Dormire come azione preventiva nei confronti di obesità e malattie croniche. Questo quanto afferma la Società Italiana di Pediatria Preventiva e Sociale (SIPPS), secondo la quale un sonno ridotto o di scarsa qualità produrrebbe nei bambini effetti ben oltre l’irritabilità e la difficoltà di concentrazione.

Secondo quanto emergerebbe dallo studio a rivelarsi importante non sarebbe soltanto il dormire per un certo numero di ore, quanto anche la regolarità del riposo. Come ha sottolineato Paolo Brambilla, coordinatore del gruppo di lavoro della Sipps ‘Obesità e stili di vita':

La durata del sonno sembra essere associata a patologie croniche: non solo obesità ed insulino-resistenza, ma anche diabete mellito di tipo 2, disturbi cardiovascolari ed aumentata mortalità.

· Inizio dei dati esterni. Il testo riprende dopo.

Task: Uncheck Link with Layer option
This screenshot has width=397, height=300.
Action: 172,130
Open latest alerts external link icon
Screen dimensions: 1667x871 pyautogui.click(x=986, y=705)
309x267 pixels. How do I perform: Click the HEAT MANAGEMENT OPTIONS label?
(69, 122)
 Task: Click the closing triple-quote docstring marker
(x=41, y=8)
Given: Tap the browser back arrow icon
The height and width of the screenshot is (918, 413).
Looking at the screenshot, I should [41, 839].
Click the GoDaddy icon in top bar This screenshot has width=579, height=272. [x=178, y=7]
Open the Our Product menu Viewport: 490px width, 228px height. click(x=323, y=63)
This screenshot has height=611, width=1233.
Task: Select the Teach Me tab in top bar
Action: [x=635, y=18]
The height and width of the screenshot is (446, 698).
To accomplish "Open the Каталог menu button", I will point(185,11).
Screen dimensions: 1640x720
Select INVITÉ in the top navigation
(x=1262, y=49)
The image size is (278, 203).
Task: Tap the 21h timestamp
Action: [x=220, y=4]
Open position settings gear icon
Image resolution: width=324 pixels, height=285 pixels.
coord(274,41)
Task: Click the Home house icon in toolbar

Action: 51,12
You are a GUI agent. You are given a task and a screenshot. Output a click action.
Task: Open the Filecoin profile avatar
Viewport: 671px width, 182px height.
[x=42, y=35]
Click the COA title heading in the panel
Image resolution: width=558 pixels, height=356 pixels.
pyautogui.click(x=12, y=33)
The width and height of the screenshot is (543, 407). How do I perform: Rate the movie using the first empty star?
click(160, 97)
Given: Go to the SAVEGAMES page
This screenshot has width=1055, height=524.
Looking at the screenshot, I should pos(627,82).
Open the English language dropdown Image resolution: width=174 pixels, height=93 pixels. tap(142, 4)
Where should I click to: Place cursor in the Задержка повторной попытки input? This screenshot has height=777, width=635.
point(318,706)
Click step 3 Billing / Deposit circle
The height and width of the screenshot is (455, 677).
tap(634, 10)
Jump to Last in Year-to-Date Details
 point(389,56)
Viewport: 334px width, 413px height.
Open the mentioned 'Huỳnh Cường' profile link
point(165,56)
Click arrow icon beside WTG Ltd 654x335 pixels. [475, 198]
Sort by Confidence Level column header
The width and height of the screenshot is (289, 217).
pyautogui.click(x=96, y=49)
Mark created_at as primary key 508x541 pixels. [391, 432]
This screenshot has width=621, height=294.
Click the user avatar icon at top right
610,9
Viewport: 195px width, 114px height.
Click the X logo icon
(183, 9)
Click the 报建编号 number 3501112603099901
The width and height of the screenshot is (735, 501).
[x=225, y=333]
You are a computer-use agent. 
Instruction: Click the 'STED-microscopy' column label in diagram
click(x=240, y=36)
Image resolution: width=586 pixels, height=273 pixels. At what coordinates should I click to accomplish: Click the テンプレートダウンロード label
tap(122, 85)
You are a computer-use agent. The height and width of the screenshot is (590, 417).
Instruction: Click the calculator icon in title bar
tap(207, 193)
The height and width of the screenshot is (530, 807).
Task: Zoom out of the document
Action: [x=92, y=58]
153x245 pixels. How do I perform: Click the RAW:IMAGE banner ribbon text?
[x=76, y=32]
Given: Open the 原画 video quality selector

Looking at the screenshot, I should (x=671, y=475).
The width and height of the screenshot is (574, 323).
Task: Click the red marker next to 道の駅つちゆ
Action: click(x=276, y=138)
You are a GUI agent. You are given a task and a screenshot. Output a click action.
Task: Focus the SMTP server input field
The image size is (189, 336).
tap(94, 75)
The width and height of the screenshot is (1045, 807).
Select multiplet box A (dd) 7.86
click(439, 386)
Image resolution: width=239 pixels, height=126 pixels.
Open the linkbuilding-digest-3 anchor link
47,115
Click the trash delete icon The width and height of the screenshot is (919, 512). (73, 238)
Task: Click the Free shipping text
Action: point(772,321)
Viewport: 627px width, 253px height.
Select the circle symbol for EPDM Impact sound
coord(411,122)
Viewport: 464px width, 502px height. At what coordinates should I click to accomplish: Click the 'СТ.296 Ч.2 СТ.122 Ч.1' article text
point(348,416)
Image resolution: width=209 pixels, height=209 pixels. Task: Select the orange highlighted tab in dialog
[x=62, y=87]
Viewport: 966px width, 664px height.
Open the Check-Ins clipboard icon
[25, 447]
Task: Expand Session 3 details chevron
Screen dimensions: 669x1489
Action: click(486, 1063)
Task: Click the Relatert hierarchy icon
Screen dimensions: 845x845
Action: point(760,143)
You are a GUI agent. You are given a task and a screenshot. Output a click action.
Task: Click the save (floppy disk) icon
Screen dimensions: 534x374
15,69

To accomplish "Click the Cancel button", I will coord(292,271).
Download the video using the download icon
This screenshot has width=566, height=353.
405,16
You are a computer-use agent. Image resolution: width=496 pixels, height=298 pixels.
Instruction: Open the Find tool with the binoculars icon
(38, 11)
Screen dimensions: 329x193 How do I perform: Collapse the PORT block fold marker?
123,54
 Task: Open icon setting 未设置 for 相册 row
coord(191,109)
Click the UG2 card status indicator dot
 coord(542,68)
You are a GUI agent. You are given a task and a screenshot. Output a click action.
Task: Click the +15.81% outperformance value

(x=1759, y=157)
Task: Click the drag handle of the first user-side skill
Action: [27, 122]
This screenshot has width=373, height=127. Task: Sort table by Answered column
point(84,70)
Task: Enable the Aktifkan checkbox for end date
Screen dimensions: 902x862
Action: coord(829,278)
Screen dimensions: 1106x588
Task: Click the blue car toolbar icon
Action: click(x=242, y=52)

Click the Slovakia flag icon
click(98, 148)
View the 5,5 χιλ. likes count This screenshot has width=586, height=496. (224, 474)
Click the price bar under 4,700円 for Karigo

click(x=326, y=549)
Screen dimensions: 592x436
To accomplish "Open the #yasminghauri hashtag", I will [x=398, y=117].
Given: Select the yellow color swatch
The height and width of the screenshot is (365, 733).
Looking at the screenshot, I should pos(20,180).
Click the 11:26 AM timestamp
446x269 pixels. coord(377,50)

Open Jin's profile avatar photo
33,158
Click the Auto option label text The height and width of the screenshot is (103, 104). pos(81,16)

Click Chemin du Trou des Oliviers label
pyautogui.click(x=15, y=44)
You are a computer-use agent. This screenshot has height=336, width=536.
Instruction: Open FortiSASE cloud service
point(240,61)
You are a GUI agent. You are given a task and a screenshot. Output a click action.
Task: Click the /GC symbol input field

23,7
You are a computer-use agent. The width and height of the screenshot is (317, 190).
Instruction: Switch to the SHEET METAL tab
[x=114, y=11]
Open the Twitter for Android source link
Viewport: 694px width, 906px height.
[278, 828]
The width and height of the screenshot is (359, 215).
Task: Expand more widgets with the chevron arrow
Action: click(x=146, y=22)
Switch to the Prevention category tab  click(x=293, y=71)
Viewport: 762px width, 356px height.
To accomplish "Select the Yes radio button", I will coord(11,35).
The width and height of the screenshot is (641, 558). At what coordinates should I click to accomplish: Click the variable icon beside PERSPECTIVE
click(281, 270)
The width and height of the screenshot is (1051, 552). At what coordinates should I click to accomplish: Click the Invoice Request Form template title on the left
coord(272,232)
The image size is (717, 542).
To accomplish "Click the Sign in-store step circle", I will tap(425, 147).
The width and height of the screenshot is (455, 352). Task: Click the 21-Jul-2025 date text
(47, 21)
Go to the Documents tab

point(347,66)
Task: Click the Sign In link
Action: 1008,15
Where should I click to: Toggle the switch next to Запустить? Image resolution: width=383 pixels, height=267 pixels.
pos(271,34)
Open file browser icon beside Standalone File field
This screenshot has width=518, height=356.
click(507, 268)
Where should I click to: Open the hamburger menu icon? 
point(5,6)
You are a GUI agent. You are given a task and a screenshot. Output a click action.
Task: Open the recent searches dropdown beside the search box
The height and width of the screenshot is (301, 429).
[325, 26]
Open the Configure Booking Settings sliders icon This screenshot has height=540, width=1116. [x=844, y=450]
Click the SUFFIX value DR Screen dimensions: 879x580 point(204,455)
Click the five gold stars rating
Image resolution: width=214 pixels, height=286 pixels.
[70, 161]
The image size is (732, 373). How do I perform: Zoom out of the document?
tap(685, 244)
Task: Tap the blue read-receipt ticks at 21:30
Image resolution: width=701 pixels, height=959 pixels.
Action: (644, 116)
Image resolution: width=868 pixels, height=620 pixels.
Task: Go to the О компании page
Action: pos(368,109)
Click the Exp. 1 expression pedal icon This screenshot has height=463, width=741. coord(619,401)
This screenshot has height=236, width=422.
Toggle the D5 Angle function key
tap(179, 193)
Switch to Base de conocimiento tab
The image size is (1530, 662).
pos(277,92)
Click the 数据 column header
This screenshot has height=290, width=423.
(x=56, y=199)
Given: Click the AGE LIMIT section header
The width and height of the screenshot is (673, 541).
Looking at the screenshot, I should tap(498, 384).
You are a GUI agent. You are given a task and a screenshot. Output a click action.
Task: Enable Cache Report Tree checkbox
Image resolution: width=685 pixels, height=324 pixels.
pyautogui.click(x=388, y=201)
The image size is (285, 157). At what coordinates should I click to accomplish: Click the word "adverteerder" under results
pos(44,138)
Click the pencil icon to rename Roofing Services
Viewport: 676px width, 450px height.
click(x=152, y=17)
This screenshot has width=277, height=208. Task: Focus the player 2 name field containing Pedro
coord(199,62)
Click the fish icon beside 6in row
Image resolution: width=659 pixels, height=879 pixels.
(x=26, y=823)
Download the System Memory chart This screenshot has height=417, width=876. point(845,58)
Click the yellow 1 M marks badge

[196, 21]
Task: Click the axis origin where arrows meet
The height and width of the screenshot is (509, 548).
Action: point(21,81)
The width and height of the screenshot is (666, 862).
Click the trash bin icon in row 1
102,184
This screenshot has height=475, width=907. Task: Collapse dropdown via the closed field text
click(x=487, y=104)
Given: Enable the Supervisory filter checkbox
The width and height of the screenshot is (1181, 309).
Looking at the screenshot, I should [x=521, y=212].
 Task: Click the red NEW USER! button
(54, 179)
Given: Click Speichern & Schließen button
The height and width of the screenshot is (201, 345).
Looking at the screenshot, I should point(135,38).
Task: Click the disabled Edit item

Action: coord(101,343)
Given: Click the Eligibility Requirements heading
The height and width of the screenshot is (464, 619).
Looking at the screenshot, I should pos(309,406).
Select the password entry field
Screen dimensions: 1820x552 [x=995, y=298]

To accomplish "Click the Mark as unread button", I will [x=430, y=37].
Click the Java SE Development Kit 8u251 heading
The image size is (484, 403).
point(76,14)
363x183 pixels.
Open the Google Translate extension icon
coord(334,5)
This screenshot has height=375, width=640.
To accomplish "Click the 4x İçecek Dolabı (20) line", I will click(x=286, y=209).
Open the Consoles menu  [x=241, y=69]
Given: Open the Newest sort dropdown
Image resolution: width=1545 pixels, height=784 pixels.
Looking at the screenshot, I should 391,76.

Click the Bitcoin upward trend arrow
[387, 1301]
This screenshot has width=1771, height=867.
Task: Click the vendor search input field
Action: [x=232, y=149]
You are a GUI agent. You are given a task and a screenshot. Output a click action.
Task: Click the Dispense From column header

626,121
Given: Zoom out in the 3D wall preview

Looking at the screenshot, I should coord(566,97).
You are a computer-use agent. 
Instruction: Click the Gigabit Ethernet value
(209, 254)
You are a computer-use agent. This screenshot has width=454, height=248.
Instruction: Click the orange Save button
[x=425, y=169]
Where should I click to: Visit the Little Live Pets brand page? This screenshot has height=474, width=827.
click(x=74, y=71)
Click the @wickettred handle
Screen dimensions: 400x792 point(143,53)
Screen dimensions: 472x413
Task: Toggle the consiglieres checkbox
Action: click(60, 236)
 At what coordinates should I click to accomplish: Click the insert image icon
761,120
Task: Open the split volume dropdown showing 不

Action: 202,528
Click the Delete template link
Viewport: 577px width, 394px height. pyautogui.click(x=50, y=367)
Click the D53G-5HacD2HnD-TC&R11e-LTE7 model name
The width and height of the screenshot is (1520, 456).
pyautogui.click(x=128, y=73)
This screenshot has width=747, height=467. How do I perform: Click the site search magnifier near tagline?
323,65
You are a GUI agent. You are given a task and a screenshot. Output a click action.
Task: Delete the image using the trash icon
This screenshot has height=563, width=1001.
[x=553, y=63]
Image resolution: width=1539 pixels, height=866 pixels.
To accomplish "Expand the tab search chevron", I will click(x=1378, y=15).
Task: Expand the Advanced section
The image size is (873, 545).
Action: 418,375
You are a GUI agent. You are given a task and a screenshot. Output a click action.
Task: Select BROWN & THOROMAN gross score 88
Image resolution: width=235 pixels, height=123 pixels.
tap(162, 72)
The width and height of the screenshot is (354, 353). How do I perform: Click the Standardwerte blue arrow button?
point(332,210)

La metanalisi degli studi pediatrici mostra come per ogni ora di sonno in più il rischio di sovrappeso e obesità risulti ridotto in media del 9%. Studi epidemiologici suggeriscono infatti che soggetti, sia adulti che bambini, definiti come ‘short sleepers’ tendono ad avere un maggiore indice di massa corporea (BMI), una maggiore percentuale di grasso corporeo e una maggiore circonferenza della vita nei confronti di chi rispetta le ore di sonno raccomandate.

Una pratica che si tradurrebbe un minimo di ore di sonno al giorno di 11 per i bambini sotto i 5 anni e di 10 sotto i 10 anni d’età. Come conclude il presidente SIPPS Giuseppe Di Mauro:

Importante compito del pediatra e dei genitori è quindi quello di educare fin dai primi anni di vita non solo a corrette scelte alimentari, ma anche a corretti stili di vita quali un’adeguata attività fisica ed un’abitudine regolare al sonno sia in termini di qualità che di quantità. Le indicazioni riguardo una corretta igiene del sonno sono solo un aspetto di quello che è un più ampio discorso su un corretto stile di vita.